With the possible exception of the user agent issue mentioned above, it's not yet clear whether the TAG needs to be involved in the resolution of these problems, but there is a concern that buffer bloat is a significant threat to the robustness of the Web. Accordingly, we will be having Jim join us for a discussion at our June F2F.

Web Application Architecture

The Web was initially a system for sharing documents, typically in HTML. Languages like JavaScript were then introduced, in part to provide somewhat more dynamic rendering, or for aids to navigation. Later, a new class of Web applications has emerged: the browser is now used as a container for applications that may execute for extended periods, that integrate information from diverse sources, and that provide users with the ability to navigate among states while remaining in the same application. Some of these applications also store information for offline use. HTML is used not as a representation of an individual document, but as a framework for hosting complex program logic, which is typically coded in JavaScript.
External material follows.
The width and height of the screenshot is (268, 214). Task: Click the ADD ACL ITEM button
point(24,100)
The TAG continues to focus on the many architectural issues raised by these new Web applications. The following sections describe several of the application-related areas in which the TAG has been active:

Client-side state

TAG member Ashok Malhotra is revising a draft TAG Finding on Client-side State in Web applications, adapting earlier work that was done by outgoing TAG member T.V. Raman. The traditional "Web of Documents" tends to involve little if any manipulation of state at the client, except for very localized control of things like scrolling and history lists. With AJAX-style Web applications, the use of URIs and other state-related mechanisms like cookies becomes more complicated. The relationship between the URI that the user initially accesses, the data that's actually displayed, and the URIs that are shown in address bars and history lists, is not as clear as with traditional uses of the Web. The draft finding explores these issues, with the intention of eventually suggesting best practices for the construction of such applications.
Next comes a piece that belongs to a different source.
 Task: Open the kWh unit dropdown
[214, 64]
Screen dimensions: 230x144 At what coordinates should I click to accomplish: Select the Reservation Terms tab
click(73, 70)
As part of its work on client side state, the TAG has explored in depth the recent proliferation of so-called #! pronounced ("hash bang") URIs, which have been introduced by widely used services such as Twitter. A full explanation of #! and the concerns surrounding it is beyond the scope of this report, but an excellent introduction is provided in a blog posting by TAG member Jeni Tennison. Indeed, we expect that some of the material from Jeni's posting will be adapted for use in the client-side state finding.

Client-side storage

In addition to the relatively short-lived "state" discussed above, Web applications also make use of facilities such as SQL stores or HTML5 Web Storage to preserve data between browser sessions. The TAG is exploring best practices for use of such storage, and for using (when appropriate) URIs to identify the information stored, and is considering the pros and cons of maintaining local/remote transparency (consider an e-mail application: should the e-mail be accessed using the same URI, regardless of whether the access is to a server, or to a copy of the e-mail in local Web storage?) Relatively little progress on this was made during the period covered by this report, but we expect to refocus on this once the client-side state finding is closer to final publication.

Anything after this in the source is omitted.